EXTRACT PROVIDED:
--*--

This trip proved to me that I did make the right choice many years ago when I decided to quit my office job and work for myself. I made the jump because I wanted the freedom to make my own schedule, to decide how long I could travel and when and I wanted the flexibility to be a present mom. It was actually amazing to be in New Zealand thinking so this is it, this is what we’ve been planning, envisioning and working so hard for. It was an incredible feeling as a woman and mother to see the dream and desire for the life and lifestyle I had for my family actually happen. It was all the validation I think we’ll ever need that we are doing something right.
What tips would you give to someone fearful of doing something out of their comfort zone? What would you tell them to encourage them to pursue something they believe is too far off the beaten path?
I think as humans we are all naturally afraid of the unknown and stepping outside of our comfort zone, but when we do face that fear and do something different, I would say nine times out of ten we grow in new and different ways than we normally would. We become more interesting humans, we develop more empathy for the world around us, we prove to ourselves just how expansive, capable and strong we actually are!
I would say if you are feeling fearful of trying something that is a bit off the beaten path, remind yourself of the one thing you did that scared you the most and then remind yourself just how brave you really are and perhaps how brave you feel. We get out of the practice of doing things outside of our comfort zone because of the routine activities that fill our days, but I believe doing new things that push the comfort zone is like exercising a muscle. If you never use that muscle you learn how to live without it, but just think of all the potential that muscle has and how it could benefit you.

--*--

AIM OF THE EXERCISE: In the interview excerpt, why did the speaker leave an office job to work for herself? The lines that come next have nothing to do with the interview excerpt.

[Stored dataset lines]
--*--

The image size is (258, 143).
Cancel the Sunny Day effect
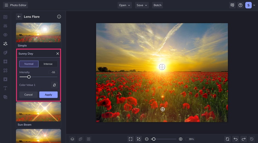point(28,95)
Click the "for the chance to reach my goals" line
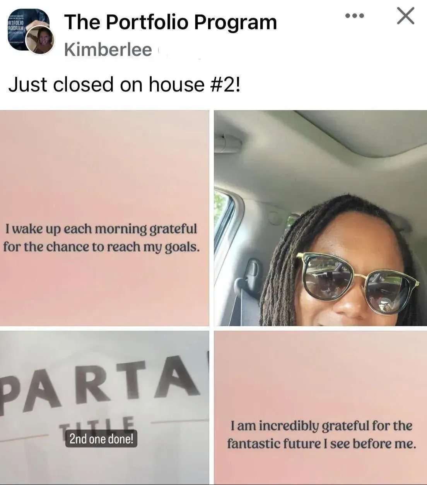The image size is (427, 485). [101, 247]
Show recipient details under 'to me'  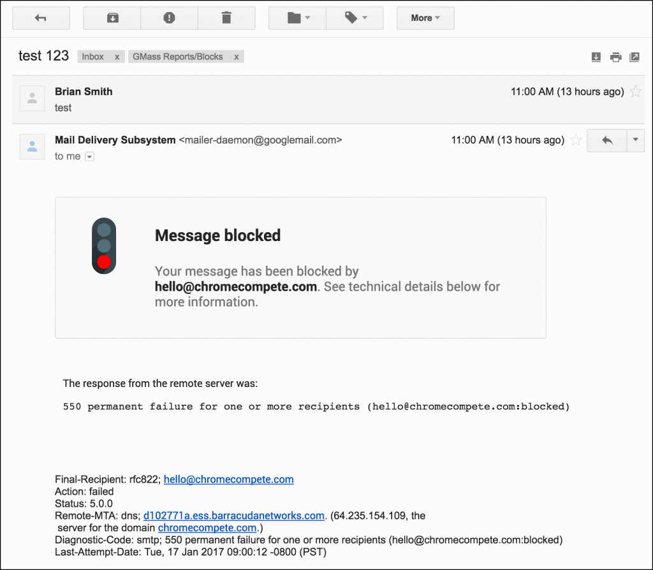pyautogui.click(x=89, y=157)
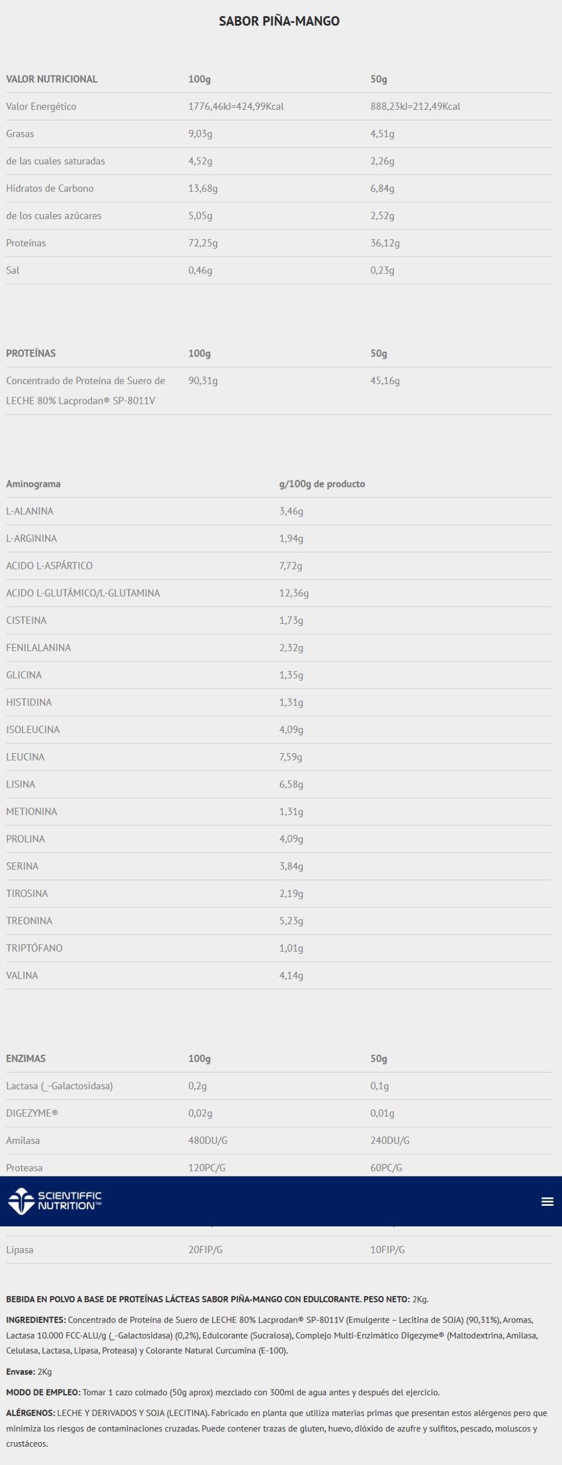Select the ALÉRGENOS label
The image size is (562, 1465).
point(30,1412)
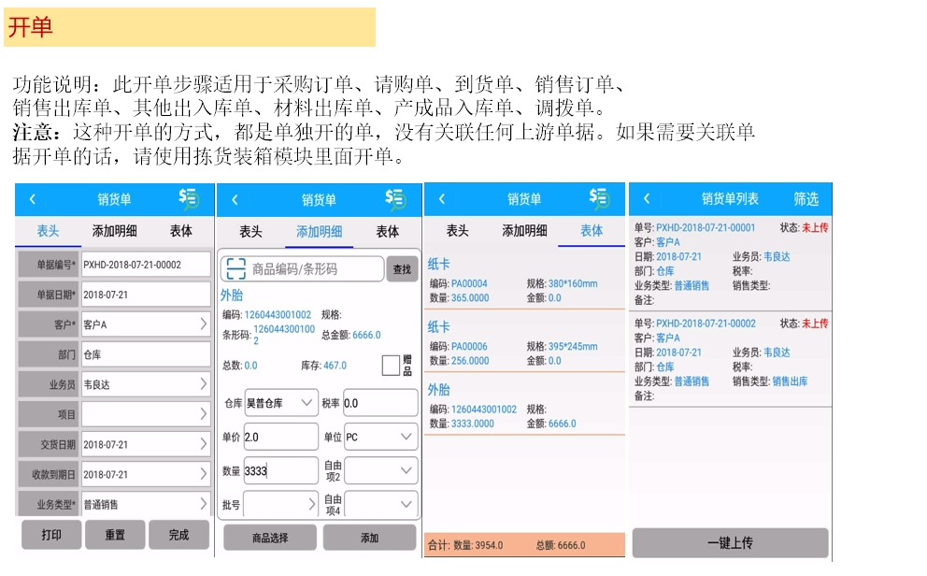This screenshot has height=576, width=927.
Task: Switch to 表体 tab on screen with 完成 button
Action: coord(180,231)
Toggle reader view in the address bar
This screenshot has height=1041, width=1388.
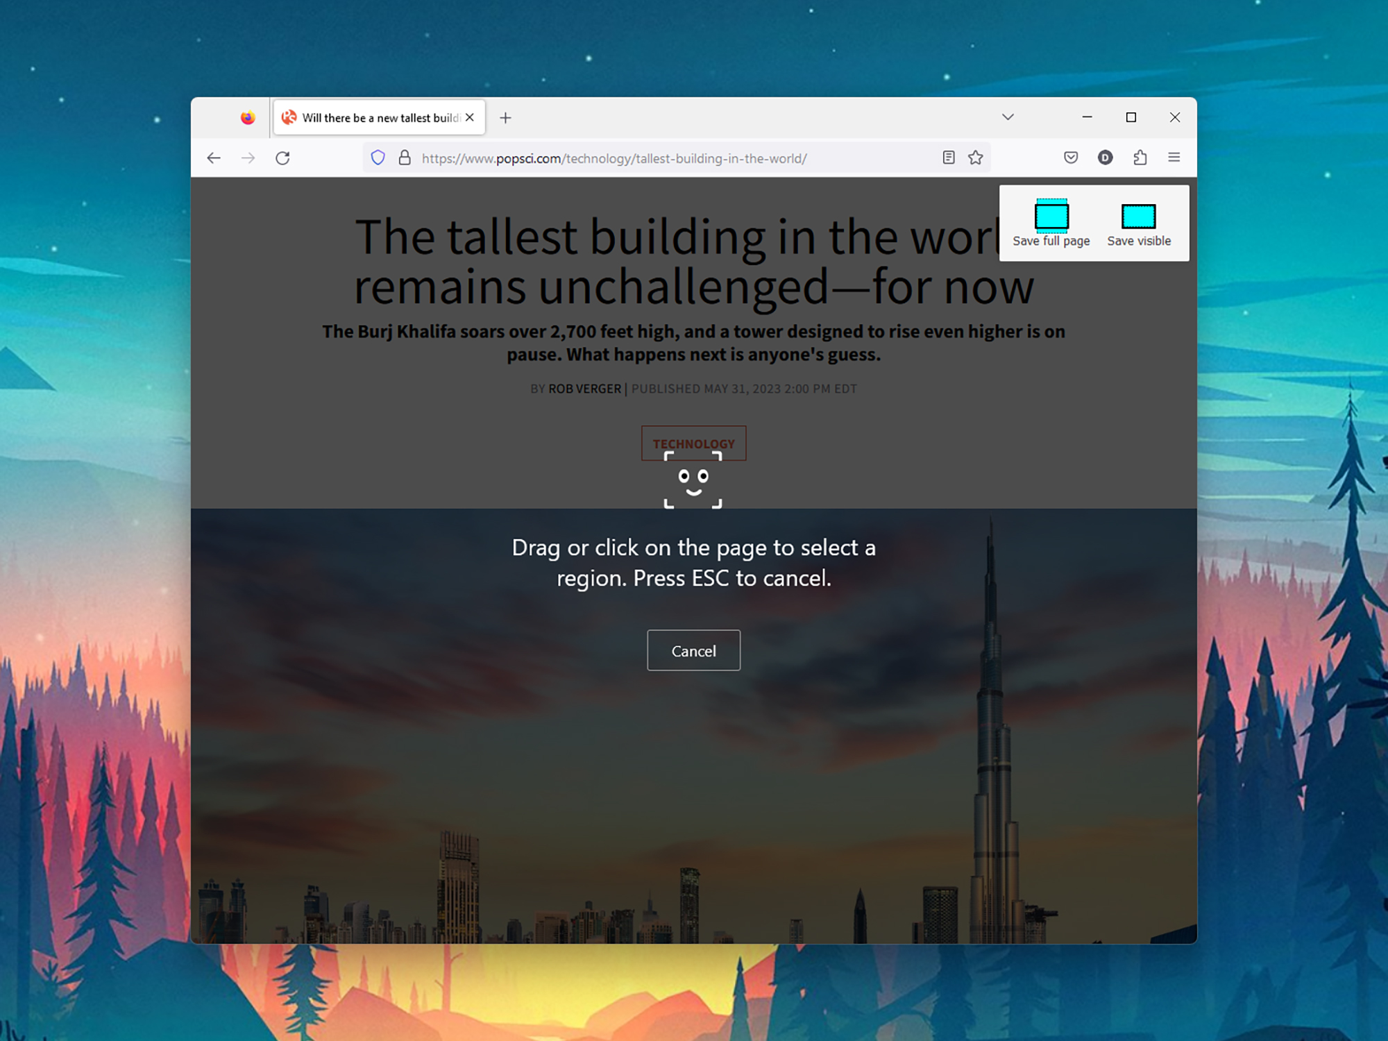949,158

--*--

TASK ANSWER: She wanted the freedom to set her own schedule, to decide how long and when to travel, and the flexibility to be a present mom.